PROBLEM 1: Output the passage on moving Spark data into Clojure verbatim, starting at "Geni offers several" and ending at "(g/limit 2) g/collect)".
PROBLEM 2: Return every line of all the entries below character for character, leaving out the pictures.

GIVEN TEXT:
━━━

So far we have used Spark functions which get executed on all nodes of the cluster by the Spark engine. Spark has a lot of different options to operate on data, but sometimes we want to manipulate the data differently in pure Clojure.
This requires to move the data from the Spark workers into the driver node, on which the Clojure REPL is running. This is only useful and possible, if the data is small, and fits on the node.
Geni offers several functions starting with collect-
which transport the data to the driver and then into the Clojure REPL.
A very common case is to access the data as Clojure maps with collect
:
(-> fixed-df (g/limit 2) g/collect)
=> ({:du Parc "26",
:Rachel1 "16",
:Pierre-Dupuy "10",
:Berri 1 "35",
:Maisonneuve 1 "38",
:Brébeuf (données non disponibles) nil,
:Date "01/01/2012",
:Côte-Sainte-Catherine "0",
:St-Urbain (données non disponibles) nil,
:Maisonneuve 2 "51"}
{:du Parc "53",
:Rachel1 "43",
:Pierre-Dupuy "6",
:Berri 1 "83",
:Maisonneuve 1 "68",
:Brébeuf (données non disponibles) nil,
:Date "02/01/2012",
:Côte-Sainte-Catherine "1",
:St-Urbain (données non disponibles) nil,
:Maisonneuve 2 "153"}
)

━━━

MATERIAL FOR THIS EXERCISE:
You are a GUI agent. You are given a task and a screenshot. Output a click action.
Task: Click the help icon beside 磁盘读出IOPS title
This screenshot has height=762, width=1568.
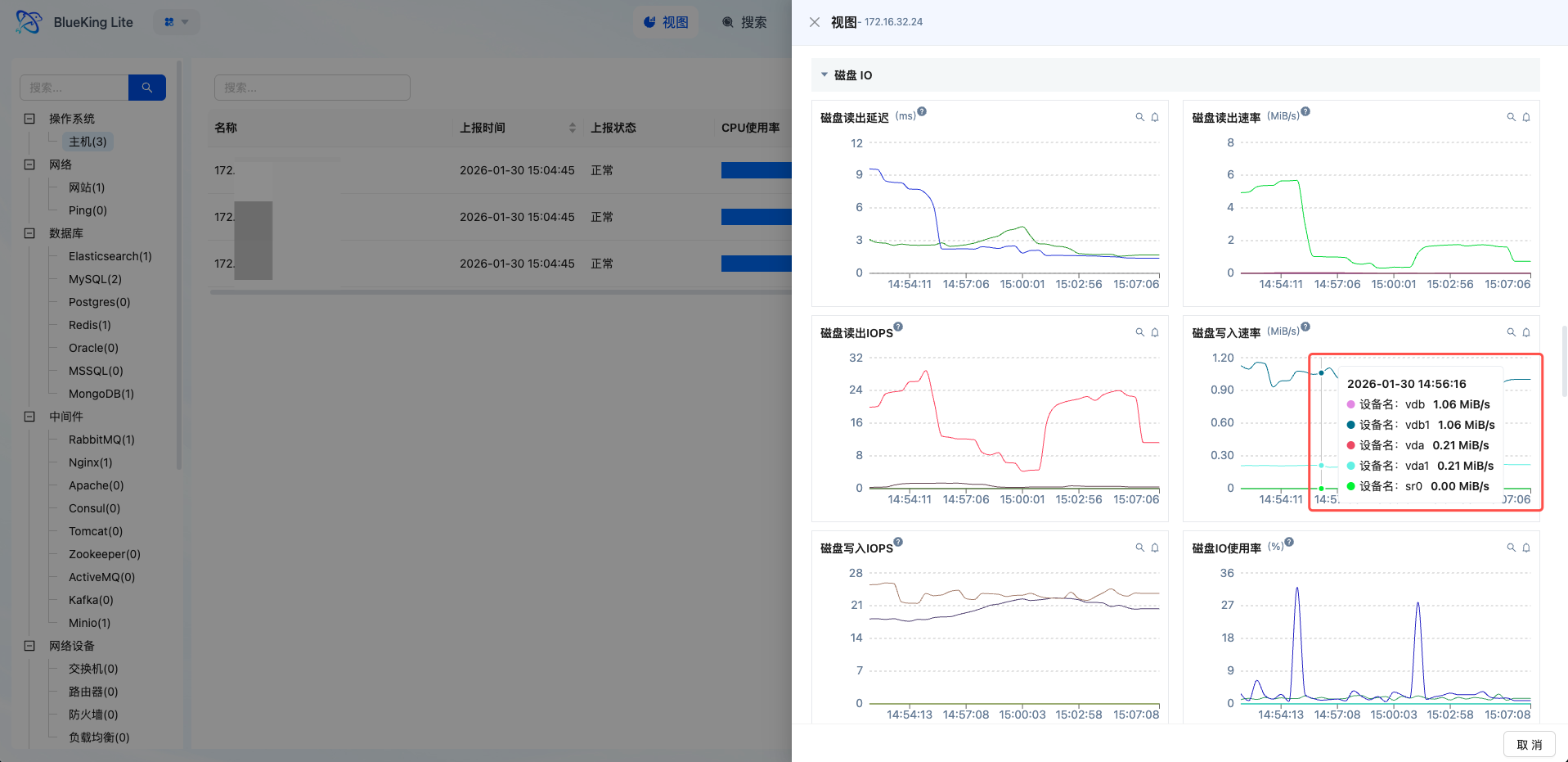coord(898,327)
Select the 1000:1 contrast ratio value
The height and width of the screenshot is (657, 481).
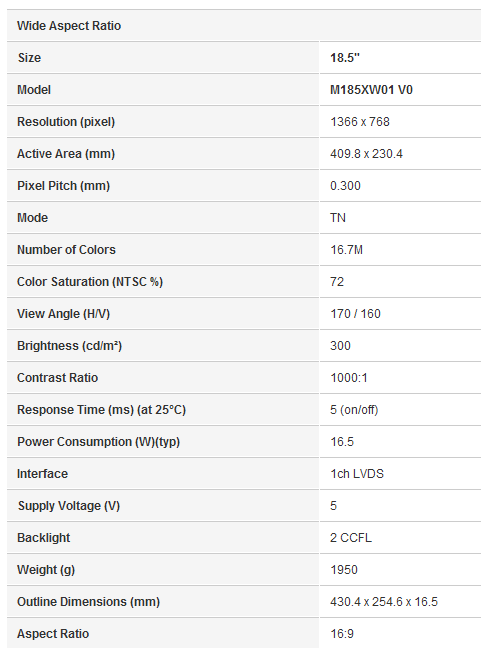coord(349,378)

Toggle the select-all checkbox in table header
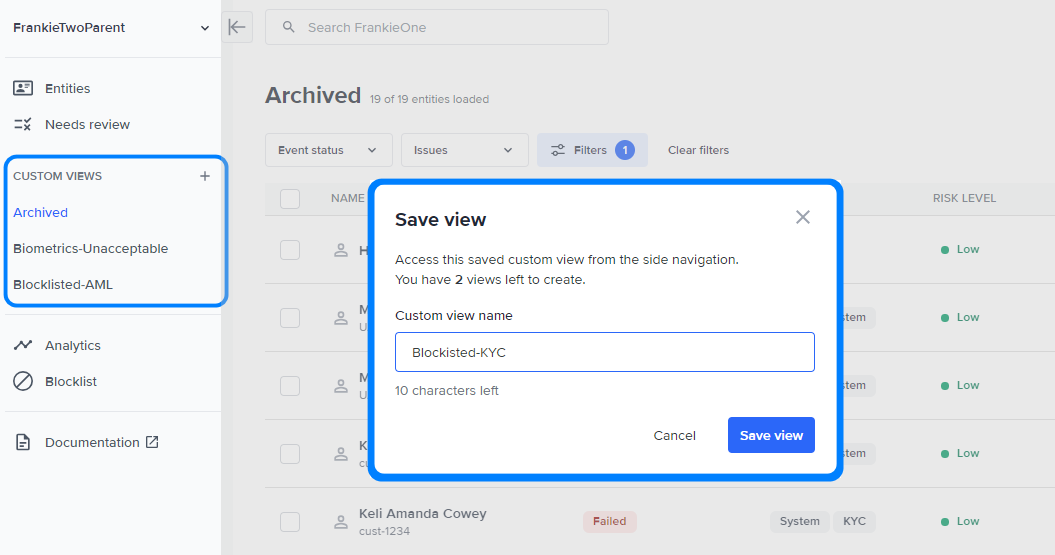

━━━

EXPECTED OUTPUT 1:
Geni offers several functions starting with collect-
which transport the data to the driver and then into the Clojure REPL.
A very common case is to access the data as Clojure maps with collect
:
(-> fixed-df (g/limit 2) g/collect)

EXPECTED OUTPUT 2:
You are a GUI agent. You are given a task and a screenshot. Output a click action.
Task: Click the help icon beside 磁盘读出IOPS title
This screenshot has height=762, width=1568.
coord(898,327)
Select the 1000:1 contrast ratio value
The height and width of the screenshot is (657, 481).
coord(349,378)

Toggle the select-all checkbox in table header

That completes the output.